● Texto apresentado
↓

Friday, 22 de November de 2024 ISSN 1519-7670 - Ano 24 - nº 1315

Jornalismo com um pouco de hipocrisia

Esta breve reflexão é motivada, assumidamente, por três hipóteses aparentemente pouco confiáveis e um incômodo cheiro de hipocrisia e diz respeito às reportagens da revista Veja e do dominical Fantástico, da Rede Globo que, de alguma maneira, acabaram levando de volta à prisão Suzane Ritchtofen, acusada de ter assassinado os próprios pais, com a ajuda do namorado e o irmão dele. O caso, pelo menos um pouco, faz lembrar Janet Malcom e seu O jornalista e o assassino.

O livro conta a história do capitão Jeffrey MacDonald, que mata a mulher e duas filhas e, depois de sentenciado, decide contar sua história para que fosse escrita por um jornalista, Joe McGuinniss. Depois de publicado o livro, MacDonald se sente traído e mal retratado pelo jornalista e vai à Justiça querendo reparação. O processo se arrasta. Joe McGuinniss também decide contar sua história e o faz a Janet Malcom, que acabou escrevendo um livro a respeito, mostrando como o jornalista abordou inadequadamente a fonte e fez-lhe promessas que jamais pensara em cumprir. A grosso modo, pode-se dizer assim, Janet Malcom foi para McGuinniss o que este último foi para o assassino da própria família.

Ambos os episódios contribuem para uma importante reflexão sobre as expectativas que repórter e entrevistado possuem em relação um ao outro, promessas que não devem e não podem ser feitas mas, principalmente, sobre a clareza que se deve ter sempre em relação à natureza e limites éticos da relação jornalista/fonte/entrevistado.

Primeira hipótese: ruptura do acordo inicial. Não importando de quem tenham partido a idéia e iniciativa da entrevista, o certo é que ela era de muito interesse para a Globo e para os advogados de Suzane. Para a Globo, em função da exclusividade na TV, a oportunidade de uma entrevista com a jovem rica, que participou de um crime que chocou o país. Jornalisticamente, uma pauta e tanto. Para Suzane e seus advogados, a possibilidade de Suzane, perante a opinião pública, passados dois anos da morte dos pais, mostrar-se menos ‘perversa e monstruosa’.

↑

● Material fornecido
↓

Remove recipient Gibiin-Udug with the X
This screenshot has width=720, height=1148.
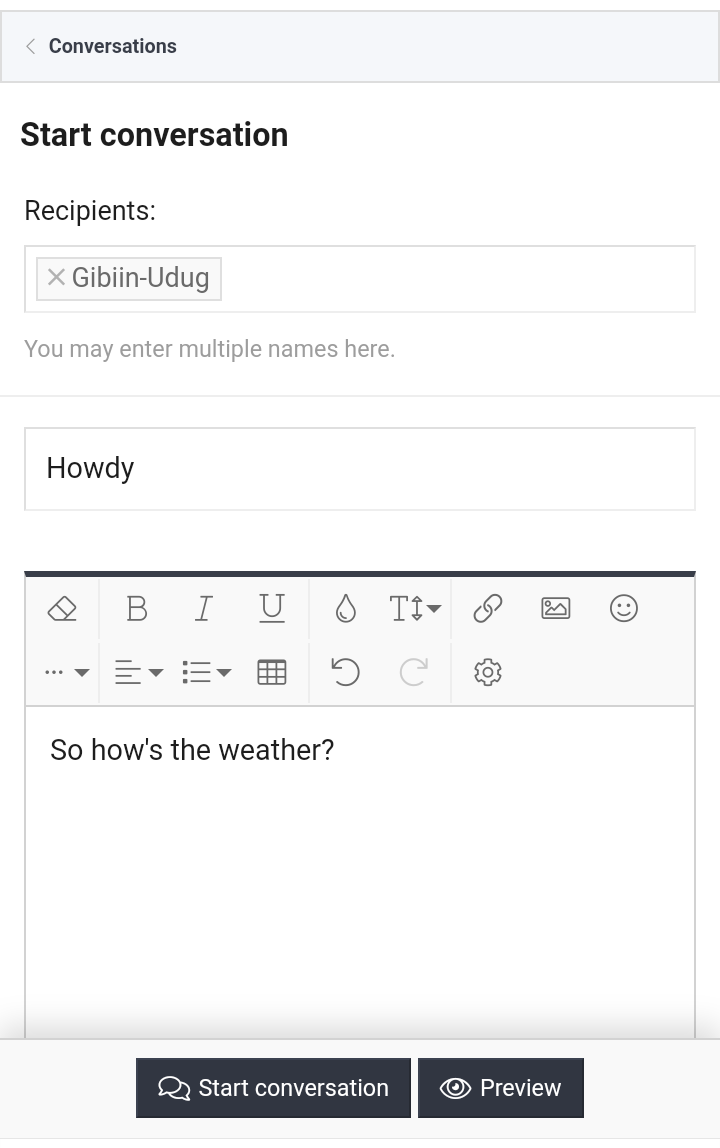pyautogui.click(x=56, y=277)

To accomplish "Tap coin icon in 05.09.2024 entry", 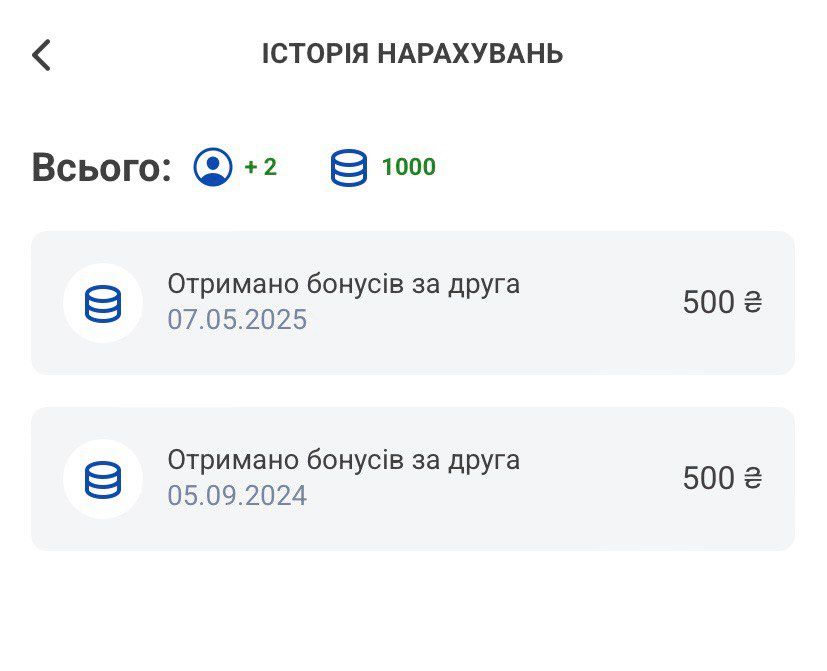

↑

● Exercício proposto A
No texto sobre jornalismo e hipocrisia, reproduza sem alterações o trecho que começa nas palavras "Primeira hipótese: ruptura" e vai até "menos ‘perversa e monstruosa’.", inclusive.
● Exercício proposto B
Responda às perguntas abaixo com base no texto sobre jornalismo e hipocrisia.
(i) De que revista e de que programa dominical eram as reportagens que levaram Suzane de volta à prisão?
(ii) Qual jornalista foi escolhido pelo capitão Jeffrey MacDonald para escrever sua história?
(iii) Quanto tempo havia passado desde a morte dos pais de Suzane quando a entrevista foi feita?

● Resposta completa A
Primeira hipótese: ruptura do acordo inicial. Não importando de quem tenham partido a idéia e iniciativa da entrevista, o certo é que ela era de muito interesse para a Globo e para os advogados de Suzane. Para a Globo, em função da exclusividade na TV, a oportunidade de uma entrevista com a jovem rica, que participou de um crime que chocou o país. Jornalisticamente, uma pauta e tanto. Para Suzane e seus advogados, a possibilidade de Suzane, perante a opinião pública, passados dois anos da morte dos pais, mostrar-se menos ‘perversa e monstruosa’.

● Resposta completa B
(i) Da revista Veja e do Fantástico, da Rede Globo.
(ii) Joe McGuinniss.
(iii) Dois anos.